ARTus-Kolumne »SO GESEHEN« Nr. 492

Um 1900 galt Leo (Lev) Tolstoi als Weltguru des gewaltlosen Widerstands, eines urchristlich inspirierten Sozialismus, einer alternativen Pädagogik. Er war so gesehen die Inkarnation eines ökologischen Grolls gegen die alles überschwemmende industrielle Welt mit ihren auswuchernden Krebsgeschwüren. Damals bestaunte man diesen bärtigen Gesellen als radikalen Aussteiger mit Rauschebart und Bauernkluft »wie einen Sonnenaufgang aus dem Fenster eines Alpenhotels« (Victor Schklowski in seiner 1963 erschienenen Tolstoi-Biographie). Allerdings: Tolstoi war, bei aller Bewunderung, kein Bewunderungsgrund per se. »Ein höchst sittliches und zugleich unsympathisches Wesen, … eine Mischung aus Poet, Kalvinist, Fanatiker, Junker« ließ sich schon sein Schriftstellerkollege Iwan Turgenjew (1818 – 1883) vernehmen.

Aus Tolstois Lebensweg, der mit durchaus befremdlichen Widersprüchen gepflastert war, konnte schlussendlich kaum einer schlau werden. Aus seinen Büchern schon. Die sind in der Mehrzahl (ich verweise auf »Anna Karenina« und »Krieg und Frieden«) zweifellos große Weltliteratur und wir Leser schöpfen aus ihnen wie aus nie versiegenden Jungbrunnen. Sätze wie die folgenden sind mir bis heute wichtig geblieben: »Wer keine Liebe zu seinen Mitmenschen empfindet, … der soll sich zurückhalten; er mag sich mit seiner eigenen Person und allen möglichen Dingen beschäftigen, nur nicht mit anderen Menschen.« (aus Auferstehung)

Seine Tagebücher warten mit ganzen Lichterketten der Erhellung auf: »Nirgends ist Konservatismus so schädlich wie in der Kunst.« (1896)

»Dass die Regierung das Volk vertrete, ist eine Fiktion, eine Lüge.« (1898)

»Wie viel Mühe kostet die Niederschlagung und Verhütung von Aufständen: Geheimpolizei, andere Polizei, Spitzel, Gefängnisse, Verbannungen, Militär! Und wie leicht sind die Ursachen für Aufstände zu beseitigen.« (1901)
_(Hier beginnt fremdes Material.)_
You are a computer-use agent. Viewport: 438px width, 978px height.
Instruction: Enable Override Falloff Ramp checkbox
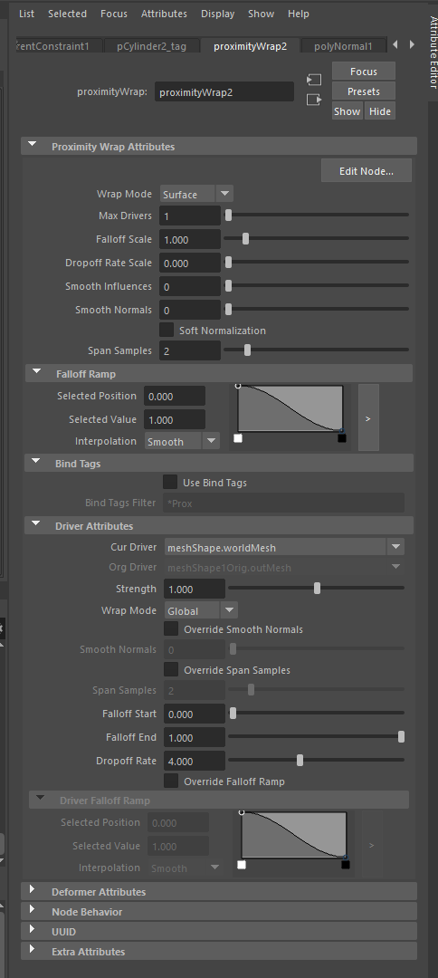pyautogui.click(x=171, y=781)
»Man sollte doch glauben, dass die Berührung mit der Natur, diesem unmittelbaren Ausdruck der Schönheit und Güte, alles Böse im menschlichen Herzen verschwinden lassen müsse.« (aus Krieg und Frieden)
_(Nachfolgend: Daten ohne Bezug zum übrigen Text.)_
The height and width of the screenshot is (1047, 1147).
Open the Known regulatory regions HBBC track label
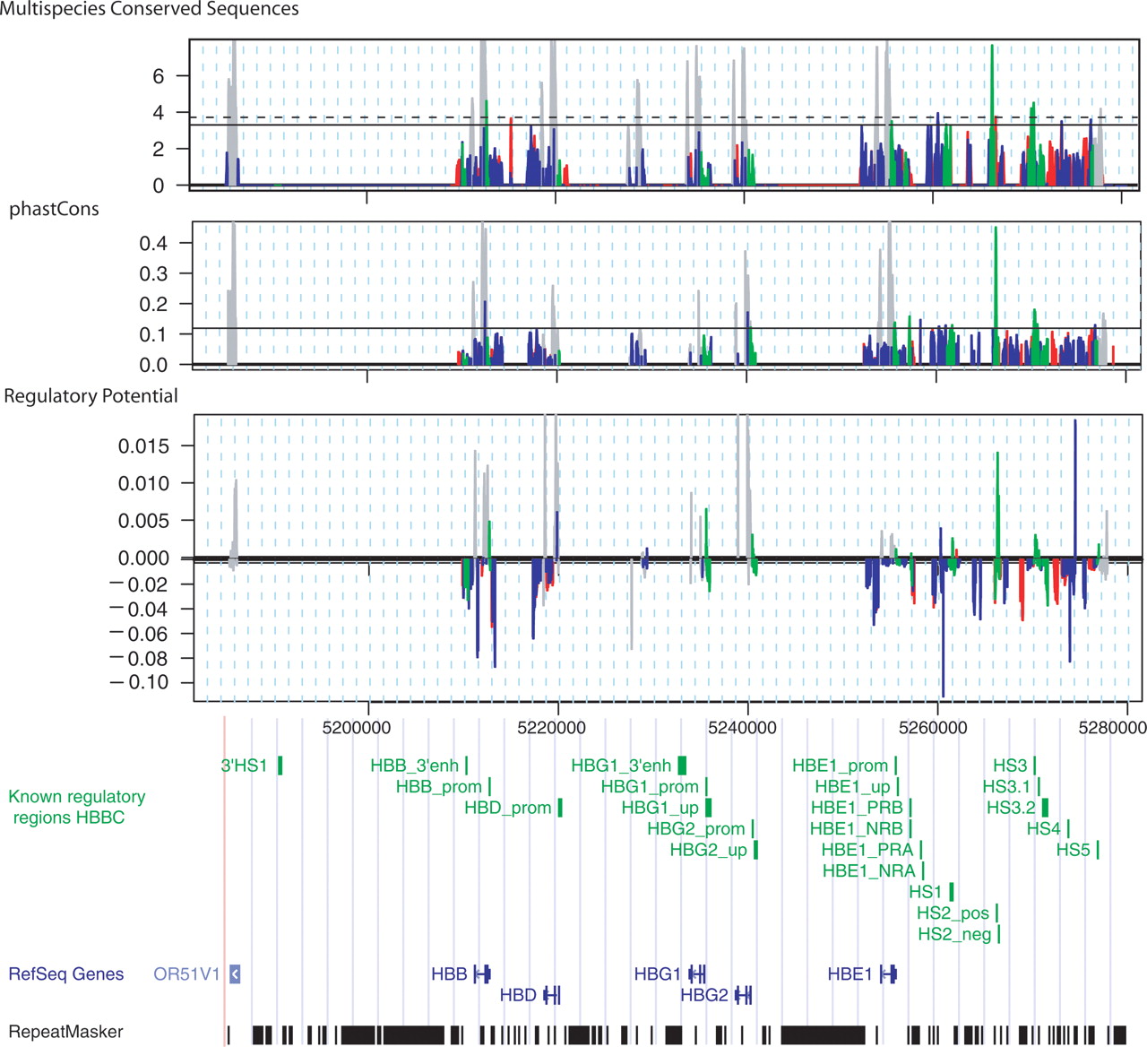[75, 807]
In meiner Bücher-Sammlung finden sich die vier Bände »Krieg und Frieden« in der etwas nobleren, so genannten »Bonzenausgabe« in Halbleder mit echtem Goldschnitt, die der MALIK-Verlag 1928 in insgesamt 14 Einzelbänden herausgab.
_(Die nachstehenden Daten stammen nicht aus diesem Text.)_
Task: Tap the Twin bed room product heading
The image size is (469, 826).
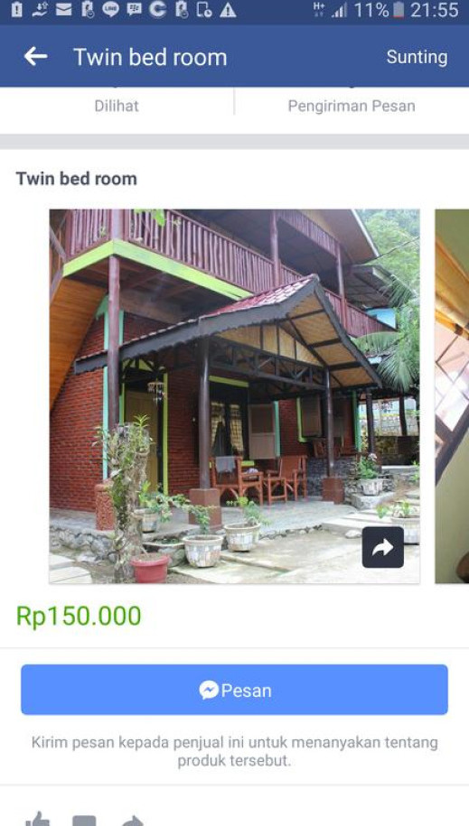Action: pos(77,179)
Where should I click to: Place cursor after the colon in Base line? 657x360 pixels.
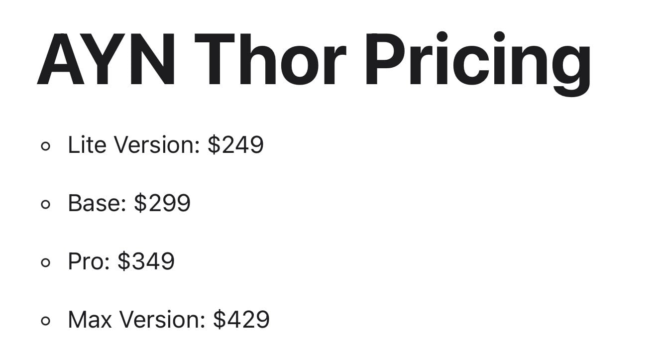128,203
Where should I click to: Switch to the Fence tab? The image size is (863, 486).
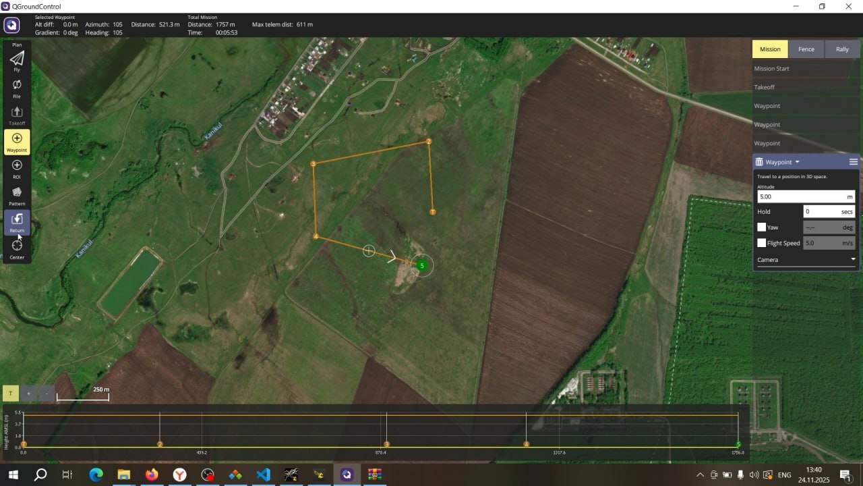click(x=806, y=49)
Von der Kritik mit Recht in höchsten Tönen gelobt wurde allerdings die Gestaltung der Ausgabe in blauen Leinenbänden, die in den Händen des genialen Fotomonteurs John Heartfield lag. Er machte die »Normal-Ausgabe« zu einem bis heute faszinierenden Gesamtkunstwerk.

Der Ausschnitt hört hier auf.